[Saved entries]
....

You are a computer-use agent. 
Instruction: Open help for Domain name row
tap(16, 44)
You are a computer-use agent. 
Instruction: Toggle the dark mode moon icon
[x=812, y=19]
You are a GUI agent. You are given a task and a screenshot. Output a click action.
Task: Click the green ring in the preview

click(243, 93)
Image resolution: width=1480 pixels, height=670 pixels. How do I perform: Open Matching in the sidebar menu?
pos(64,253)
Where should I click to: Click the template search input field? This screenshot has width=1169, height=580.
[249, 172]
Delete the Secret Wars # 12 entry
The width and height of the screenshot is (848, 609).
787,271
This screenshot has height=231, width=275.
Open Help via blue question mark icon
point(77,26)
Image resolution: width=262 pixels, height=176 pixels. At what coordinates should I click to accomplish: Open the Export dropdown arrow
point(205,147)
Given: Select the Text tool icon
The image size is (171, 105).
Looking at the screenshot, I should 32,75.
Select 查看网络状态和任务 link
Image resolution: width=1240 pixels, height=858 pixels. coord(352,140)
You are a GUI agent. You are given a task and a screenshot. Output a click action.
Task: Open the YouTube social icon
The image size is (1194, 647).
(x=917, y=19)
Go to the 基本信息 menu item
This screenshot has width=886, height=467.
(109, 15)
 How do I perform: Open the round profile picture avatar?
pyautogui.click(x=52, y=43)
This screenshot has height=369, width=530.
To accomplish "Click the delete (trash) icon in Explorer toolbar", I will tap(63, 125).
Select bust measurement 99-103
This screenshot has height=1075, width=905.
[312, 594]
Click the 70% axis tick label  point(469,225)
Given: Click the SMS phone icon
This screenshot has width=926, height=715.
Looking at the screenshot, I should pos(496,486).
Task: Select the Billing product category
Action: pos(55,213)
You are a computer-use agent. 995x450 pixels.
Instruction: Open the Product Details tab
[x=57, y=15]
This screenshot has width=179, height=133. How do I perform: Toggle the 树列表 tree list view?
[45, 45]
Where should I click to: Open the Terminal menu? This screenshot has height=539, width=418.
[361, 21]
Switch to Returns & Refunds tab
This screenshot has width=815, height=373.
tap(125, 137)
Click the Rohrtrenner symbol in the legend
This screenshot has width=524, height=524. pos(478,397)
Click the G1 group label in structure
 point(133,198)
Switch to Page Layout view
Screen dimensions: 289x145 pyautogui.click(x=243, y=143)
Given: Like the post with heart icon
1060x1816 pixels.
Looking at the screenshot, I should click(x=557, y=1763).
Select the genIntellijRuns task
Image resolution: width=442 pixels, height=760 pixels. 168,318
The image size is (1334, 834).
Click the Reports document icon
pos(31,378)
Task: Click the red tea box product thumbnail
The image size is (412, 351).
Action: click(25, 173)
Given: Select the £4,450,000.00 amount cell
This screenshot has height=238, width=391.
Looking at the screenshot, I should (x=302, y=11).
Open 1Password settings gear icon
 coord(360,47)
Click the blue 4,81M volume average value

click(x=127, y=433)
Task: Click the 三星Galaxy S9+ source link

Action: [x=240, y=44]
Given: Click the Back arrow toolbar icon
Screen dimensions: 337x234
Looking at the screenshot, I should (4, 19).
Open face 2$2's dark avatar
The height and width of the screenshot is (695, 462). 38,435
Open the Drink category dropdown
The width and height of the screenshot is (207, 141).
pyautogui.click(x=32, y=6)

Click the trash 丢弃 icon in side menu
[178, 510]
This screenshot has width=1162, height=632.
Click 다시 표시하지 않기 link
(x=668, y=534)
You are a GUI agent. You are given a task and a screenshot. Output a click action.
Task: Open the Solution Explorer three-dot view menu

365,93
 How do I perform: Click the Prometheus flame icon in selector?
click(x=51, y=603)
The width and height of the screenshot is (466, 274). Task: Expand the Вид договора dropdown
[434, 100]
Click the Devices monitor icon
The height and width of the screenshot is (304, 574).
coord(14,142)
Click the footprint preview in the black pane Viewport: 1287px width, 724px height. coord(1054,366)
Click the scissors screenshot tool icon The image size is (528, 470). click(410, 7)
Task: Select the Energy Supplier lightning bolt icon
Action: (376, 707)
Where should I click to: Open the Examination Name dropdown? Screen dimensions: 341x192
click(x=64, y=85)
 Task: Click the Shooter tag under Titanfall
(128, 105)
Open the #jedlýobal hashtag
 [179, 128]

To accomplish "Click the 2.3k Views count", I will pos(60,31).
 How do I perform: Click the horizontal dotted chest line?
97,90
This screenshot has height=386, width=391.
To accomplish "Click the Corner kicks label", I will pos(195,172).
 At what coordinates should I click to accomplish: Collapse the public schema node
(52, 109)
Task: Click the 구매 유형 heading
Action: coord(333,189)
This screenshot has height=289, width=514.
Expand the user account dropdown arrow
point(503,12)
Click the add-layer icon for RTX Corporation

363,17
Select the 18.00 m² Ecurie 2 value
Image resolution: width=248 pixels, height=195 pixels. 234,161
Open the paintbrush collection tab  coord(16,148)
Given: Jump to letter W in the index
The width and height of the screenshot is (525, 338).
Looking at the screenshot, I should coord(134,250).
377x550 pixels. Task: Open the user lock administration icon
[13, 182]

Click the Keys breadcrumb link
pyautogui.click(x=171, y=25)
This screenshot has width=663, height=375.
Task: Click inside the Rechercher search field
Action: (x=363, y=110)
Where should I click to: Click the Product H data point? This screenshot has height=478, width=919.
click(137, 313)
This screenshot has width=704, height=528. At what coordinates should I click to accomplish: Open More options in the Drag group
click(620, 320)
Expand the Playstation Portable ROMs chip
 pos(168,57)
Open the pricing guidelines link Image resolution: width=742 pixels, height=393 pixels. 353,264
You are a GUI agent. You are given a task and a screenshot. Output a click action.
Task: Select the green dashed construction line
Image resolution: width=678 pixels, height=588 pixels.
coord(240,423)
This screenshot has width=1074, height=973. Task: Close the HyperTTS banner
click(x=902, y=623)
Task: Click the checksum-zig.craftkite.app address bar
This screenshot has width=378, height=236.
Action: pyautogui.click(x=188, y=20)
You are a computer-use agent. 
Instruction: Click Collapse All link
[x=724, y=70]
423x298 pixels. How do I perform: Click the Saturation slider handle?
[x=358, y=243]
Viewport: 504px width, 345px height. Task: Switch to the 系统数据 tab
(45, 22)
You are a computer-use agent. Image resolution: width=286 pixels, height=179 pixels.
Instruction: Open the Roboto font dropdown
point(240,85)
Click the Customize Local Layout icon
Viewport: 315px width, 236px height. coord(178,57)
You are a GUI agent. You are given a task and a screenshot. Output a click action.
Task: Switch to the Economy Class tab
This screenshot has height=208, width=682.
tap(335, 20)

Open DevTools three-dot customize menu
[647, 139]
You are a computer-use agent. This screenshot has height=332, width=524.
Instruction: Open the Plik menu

....

PROBLEM DESCRIPTION. Go through the entries and copy every line with "will".

RESULT FOR THIS EXERCISE.
To accomplish "Click the delete (trash) icon in Explorer toolbar", I will tap(63, 125).
To accomplish "Click the 2.3k Views count", I will pos(60,31).
To accomplish "Click the Corner kicks label", I will pos(195,172).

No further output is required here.